Thermally driven programmable elastic active transfer stamp for non-contact transfer

Abstract

The invention discloses a non-contact transfer printing method of a heat-driven programmable elastic active transfer stamp. The stamp is composed of a high polymer prepared with a cavity array, a heat-driven working fluid and a microstructure film. The transfer method is as follows: 1) When picking up, keep a small gap between the bottom surface of the stamp and the device. Under the action of an external temperature field, the heat-driven working medium in the stamp cavity is heated to expand or undergo a phase change, causing the elastic film to bulge. The elastic film is pressed on the micro-nano electronic components, and the device is successfully picked up; 2) When printing, keep a large gap between the bottom surface of the stamp / device and the substrate. Under the external temperature field, the elastic film bulges, and the seal / device interface The adhesion weakened sharply, the device was ejected and separated from the stamp, and the device was successfully printed. The transfer printing method of the invention has good versatility and can print devices on any substrate; the printing response time is fast, the throughput per unit time is large, and large-scale selective and patterned parallel transfer printing can be realized.

Description

technical field [0001] The invention relates to a transfer printing technology, in particular to a thermally driven programmable transfer stamp and a non-contact transfer printing method, which can be used for the deterministic assembly of arbitrarily patterned micro-nano electronic components. Electronics, MicroLED display and other fields have very important application prospects. Background technique [0002] Transfer printing is an emerging material assembly technique that uses soft polymer stamps to transfer micro and nanoelectronic components from one substrate (donor substrate) to another (acceptor substrate). This technology can process thousands of components in one second, and can integrate different types of discrete components independently prepared on a large scale to form a spatially ordered functional system. For example, flexible and stretchable inorganic electronic products that integrate hard and brittle semiconductor materials on soft elastomers, MicroLED...

AI Technical Summary

Problems solved by technology

[0005] At the same time, due to the need to contact the stamp with the host substrate, the nature and geometry of the host substrate will greatly limit the application range of contact transfer printing technology, while non-contact transfer printing eliminates the above limitations.

[0006] Usually, the most widely used non-contact transfer printing technology is the laser-driven thermal mismatch transfer printing technology.
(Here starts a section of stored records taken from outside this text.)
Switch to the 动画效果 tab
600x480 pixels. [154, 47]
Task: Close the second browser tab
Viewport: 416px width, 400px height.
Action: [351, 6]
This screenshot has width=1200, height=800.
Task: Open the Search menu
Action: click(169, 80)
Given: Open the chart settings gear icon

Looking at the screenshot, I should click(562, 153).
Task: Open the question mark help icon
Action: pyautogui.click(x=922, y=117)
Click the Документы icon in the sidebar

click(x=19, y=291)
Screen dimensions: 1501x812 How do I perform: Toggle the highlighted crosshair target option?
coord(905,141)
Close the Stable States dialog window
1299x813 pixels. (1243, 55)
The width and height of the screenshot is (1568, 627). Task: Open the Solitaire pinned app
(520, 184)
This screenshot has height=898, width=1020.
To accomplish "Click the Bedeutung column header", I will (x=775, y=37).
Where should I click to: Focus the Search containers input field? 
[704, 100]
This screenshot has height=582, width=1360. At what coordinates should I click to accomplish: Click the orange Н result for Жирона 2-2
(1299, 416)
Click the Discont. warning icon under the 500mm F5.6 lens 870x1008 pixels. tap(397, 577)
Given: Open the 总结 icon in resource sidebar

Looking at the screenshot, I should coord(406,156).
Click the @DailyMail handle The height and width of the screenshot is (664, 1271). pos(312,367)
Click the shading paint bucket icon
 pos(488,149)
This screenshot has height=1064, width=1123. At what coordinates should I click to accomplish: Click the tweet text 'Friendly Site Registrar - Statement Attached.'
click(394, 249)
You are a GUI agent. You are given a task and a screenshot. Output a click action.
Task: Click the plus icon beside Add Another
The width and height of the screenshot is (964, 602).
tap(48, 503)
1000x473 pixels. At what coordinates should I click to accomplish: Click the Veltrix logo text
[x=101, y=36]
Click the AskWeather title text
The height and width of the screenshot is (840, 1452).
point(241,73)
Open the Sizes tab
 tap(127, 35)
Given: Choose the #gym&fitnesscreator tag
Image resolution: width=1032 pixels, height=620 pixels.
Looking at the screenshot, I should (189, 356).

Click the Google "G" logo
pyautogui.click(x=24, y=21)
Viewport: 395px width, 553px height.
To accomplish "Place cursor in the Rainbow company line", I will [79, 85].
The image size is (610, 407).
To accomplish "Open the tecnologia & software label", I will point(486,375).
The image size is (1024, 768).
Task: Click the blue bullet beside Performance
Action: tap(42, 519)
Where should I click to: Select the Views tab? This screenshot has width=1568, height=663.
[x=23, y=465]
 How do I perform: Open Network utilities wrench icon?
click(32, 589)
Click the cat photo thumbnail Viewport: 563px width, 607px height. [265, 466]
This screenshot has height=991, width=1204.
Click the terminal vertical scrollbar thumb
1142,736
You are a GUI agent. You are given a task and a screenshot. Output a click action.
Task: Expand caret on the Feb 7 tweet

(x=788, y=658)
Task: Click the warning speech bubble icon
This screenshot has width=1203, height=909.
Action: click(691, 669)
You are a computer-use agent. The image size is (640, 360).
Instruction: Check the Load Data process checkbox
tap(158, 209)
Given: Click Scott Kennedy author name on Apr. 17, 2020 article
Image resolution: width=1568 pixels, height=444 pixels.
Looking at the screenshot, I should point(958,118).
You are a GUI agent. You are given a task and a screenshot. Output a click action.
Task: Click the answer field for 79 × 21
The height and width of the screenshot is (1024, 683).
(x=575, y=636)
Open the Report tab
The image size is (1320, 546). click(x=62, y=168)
However, a higher temperature (about 300°C) is usually required to produce a thermal mismatch that can be used for printing, and it is easy to damage the surface of the stamp. and thermal damage to the device, which limits its application

[0007] In our previous research, we designed a programmable active transfer stamp based on bionic design (CN201810732161.8), which achieved selective printing, but could not achieve selective pickup. However, industrial applications have practical implications for this. Requirements, such as selectively picking up LED chips of specific wavelengths from the LED growth substrate, selectively removing display dead pixels on the display panel, etc.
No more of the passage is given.